> [Set exercise A]:
Answer these questions about the article on the Rose Parade float mechanics:
(i) What made the Natural Balance Pet Foods float stall during its test in Irwindale?
(ii) What is Christopher Link's day job?
(iii) What is the highest temperature the float manual allows for a float driver's canopy?

----

The first step in parade safety

It was just the sort of road test someone like Jody Gerstner lives for: one that revealed a flaw.

The Natural Balance Pet Foods parade float — a testament to heft and creative design — featured a swimming pool for dogs and rolled slowly down an Irwindale street early one morning, just a few weeks ago. Suddenly, without warning, it stalled. Its weight had caused a plate attached to one of its wheels to sink into pavement. The float was going nowhere.

Fortunately, this wasn’t Jan. 1 or Pasadena’s Colorado Boulevard. The Natural Balance float was quickly fixed. Saturday, with its kinks smoothed, the float is expected to be a prime attraction at the Rose Parade.

“Caught the problem just in time … that’s ahead of time,” Gerstner recalled. He was at the Irwindale test as part of a small behind-the-scenes group of volunteers — the Tournament of Roses Float Mechanics — who work to ensure that the parade’s floats operate as flawlessly as possible.


Never heard of the Tournament of Roses Float Mechanics? You’re not alone.

“They’re unsung,” said Michael Riffey, president of the tournament in 2004 and something of a parade historian. “Some even in the tournament aren’t that aware of these guys. Yet what they do is invaluable. I think they are the greatest asset the parade has in terms of keeping the whole thing going smoothly.”

Connected by an abiding love for the parade, the mechanics come from a mishmash of backgrounds and day jobs. Several are professional car and truck repairmen. There’s a grocery plant machinery operator, a community college teacher. Gerstner is an engineer who oversees attractions at Disney theme parks. The chief mechanic is Christopher Link, 58, a senior engineer at the Jet Propulsion Laboratory who has led the group for the past quarter of a century.

Every year, in the tense hours before festivities begin, they swarm the parade’s formation area; fix-it men in orange overalls, on hand to solve last-minute dilemmas like stalled engines, wobbly tires or a panicked float crew.

When the parade is over, they take a month off. Then they set about preparing for the next go-round. From early summer until December they travel each Saturday to the myriad warehouses, labs and garages where dozens of floats are being built in the L.A. area.

They morph into inspectors, armed with thick copies of the Rose Parade Float Manual, a building code stuffed with regulations covering everything from brakes, axles and drive trains to how hot a float driver’s canopy can be (no more than 120 degrees, to avoid driver heat stroke). Guided by the manual, which seems to get thicker by the year, they conduct road tests, demand changes and firmly bend the ears of float builders who balk at needed fixes.

“It can be a cat-and-mouse game with the builders … because we sometimes have to say no to what they want,” Link said. “Ask the builders about our work — you are going to get a million different answers. Some love us. Some not so much. I like that kind of turmoil. They know that when we arrive, we have our game faces on because this is serious stuff.”

----

> [Set exercise B]: In the listing, print everything from the line that contains "What do you see at coordinates (1610, 34)" down to the line that contains "center [1365, 981].", including both of those lines, reproducing each character without change.

Records of locating words and elements:
----

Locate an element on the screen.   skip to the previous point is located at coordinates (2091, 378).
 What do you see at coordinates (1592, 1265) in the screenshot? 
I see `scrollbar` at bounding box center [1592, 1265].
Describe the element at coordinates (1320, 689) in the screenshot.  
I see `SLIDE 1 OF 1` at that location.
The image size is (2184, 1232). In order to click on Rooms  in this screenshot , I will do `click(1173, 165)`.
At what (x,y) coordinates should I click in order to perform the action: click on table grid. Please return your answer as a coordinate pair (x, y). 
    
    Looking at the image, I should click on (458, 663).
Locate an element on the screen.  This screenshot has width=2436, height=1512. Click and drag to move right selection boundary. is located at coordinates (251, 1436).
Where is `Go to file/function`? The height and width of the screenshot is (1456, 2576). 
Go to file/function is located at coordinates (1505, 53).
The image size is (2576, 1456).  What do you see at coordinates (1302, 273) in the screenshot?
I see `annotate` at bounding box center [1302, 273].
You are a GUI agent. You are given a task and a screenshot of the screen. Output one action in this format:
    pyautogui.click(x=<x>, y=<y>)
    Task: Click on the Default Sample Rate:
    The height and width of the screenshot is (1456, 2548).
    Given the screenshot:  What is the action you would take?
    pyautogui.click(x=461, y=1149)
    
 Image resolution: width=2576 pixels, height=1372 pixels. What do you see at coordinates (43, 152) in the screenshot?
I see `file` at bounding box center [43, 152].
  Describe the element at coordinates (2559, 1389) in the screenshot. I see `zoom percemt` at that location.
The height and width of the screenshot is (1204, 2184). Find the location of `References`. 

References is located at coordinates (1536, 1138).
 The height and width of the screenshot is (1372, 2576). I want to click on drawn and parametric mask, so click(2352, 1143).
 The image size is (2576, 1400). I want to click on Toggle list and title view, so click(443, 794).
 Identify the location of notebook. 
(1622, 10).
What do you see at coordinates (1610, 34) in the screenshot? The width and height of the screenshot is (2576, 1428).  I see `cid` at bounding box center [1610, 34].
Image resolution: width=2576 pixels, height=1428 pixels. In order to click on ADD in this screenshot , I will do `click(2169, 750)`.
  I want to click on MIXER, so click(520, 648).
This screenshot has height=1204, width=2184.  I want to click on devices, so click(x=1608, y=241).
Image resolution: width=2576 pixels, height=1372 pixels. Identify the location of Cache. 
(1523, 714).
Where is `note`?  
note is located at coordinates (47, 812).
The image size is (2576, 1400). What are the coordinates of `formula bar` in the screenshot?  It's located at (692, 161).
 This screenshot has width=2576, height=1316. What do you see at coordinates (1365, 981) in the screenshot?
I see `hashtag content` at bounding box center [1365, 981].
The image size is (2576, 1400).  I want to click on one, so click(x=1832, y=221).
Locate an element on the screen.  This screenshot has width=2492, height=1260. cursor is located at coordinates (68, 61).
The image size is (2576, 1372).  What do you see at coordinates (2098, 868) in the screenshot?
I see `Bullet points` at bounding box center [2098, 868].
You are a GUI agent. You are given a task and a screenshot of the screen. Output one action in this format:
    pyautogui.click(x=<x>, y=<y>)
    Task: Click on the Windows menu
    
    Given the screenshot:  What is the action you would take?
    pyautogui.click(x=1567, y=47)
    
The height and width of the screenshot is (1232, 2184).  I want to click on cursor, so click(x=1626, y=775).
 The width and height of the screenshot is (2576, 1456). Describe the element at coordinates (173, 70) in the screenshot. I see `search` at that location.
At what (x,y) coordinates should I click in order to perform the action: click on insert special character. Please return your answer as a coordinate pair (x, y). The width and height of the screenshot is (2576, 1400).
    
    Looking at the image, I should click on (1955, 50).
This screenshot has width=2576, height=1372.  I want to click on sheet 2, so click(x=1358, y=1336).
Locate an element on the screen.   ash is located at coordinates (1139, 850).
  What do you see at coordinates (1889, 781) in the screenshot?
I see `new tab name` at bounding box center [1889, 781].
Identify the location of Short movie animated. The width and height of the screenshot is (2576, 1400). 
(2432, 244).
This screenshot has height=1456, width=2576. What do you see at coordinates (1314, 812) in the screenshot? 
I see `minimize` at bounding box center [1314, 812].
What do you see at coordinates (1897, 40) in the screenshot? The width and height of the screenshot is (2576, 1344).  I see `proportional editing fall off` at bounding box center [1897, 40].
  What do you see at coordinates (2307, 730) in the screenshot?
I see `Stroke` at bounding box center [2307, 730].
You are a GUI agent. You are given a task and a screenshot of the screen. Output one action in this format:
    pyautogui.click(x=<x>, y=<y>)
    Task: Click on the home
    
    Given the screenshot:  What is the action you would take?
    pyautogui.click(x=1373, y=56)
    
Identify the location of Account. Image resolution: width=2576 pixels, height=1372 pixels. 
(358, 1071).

----

> [Problem solution A]:
(i) The float's weight caused a plate attached to one of its wheels to sink into the pavement.
(ii) He is a senior engineer at the Jet Propulsion Laboratory.
(iii) No more than 120 degrees.

> [Problem solution B]:
What do you see at coordinates (1610, 34) in the screenshot? The width and height of the screenshot is (2576, 1428).  I see `cid` at bounding box center [1610, 34].
Image resolution: width=2576 pixels, height=1428 pixels. In order to click on ADD in this screenshot , I will do `click(2169, 750)`.
  I want to click on MIXER, so click(520, 648).
This screenshot has height=1204, width=2184.  I want to click on devices, so click(x=1608, y=241).
Image resolution: width=2576 pixels, height=1372 pixels. Identify the location of Cache. 
(1523, 714).
Where is `note`?  
note is located at coordinates (47, 812).
The image size is (2576, 1400). What are the coordinates of `formula bar` in the screenshot?  It's located at (692, 161).
 This screenshot has width=2576, height=1316. What do you see at coordinates (1365, 981) in the screenshot?
I see `hashtag content` at bounding box center [1365, 981].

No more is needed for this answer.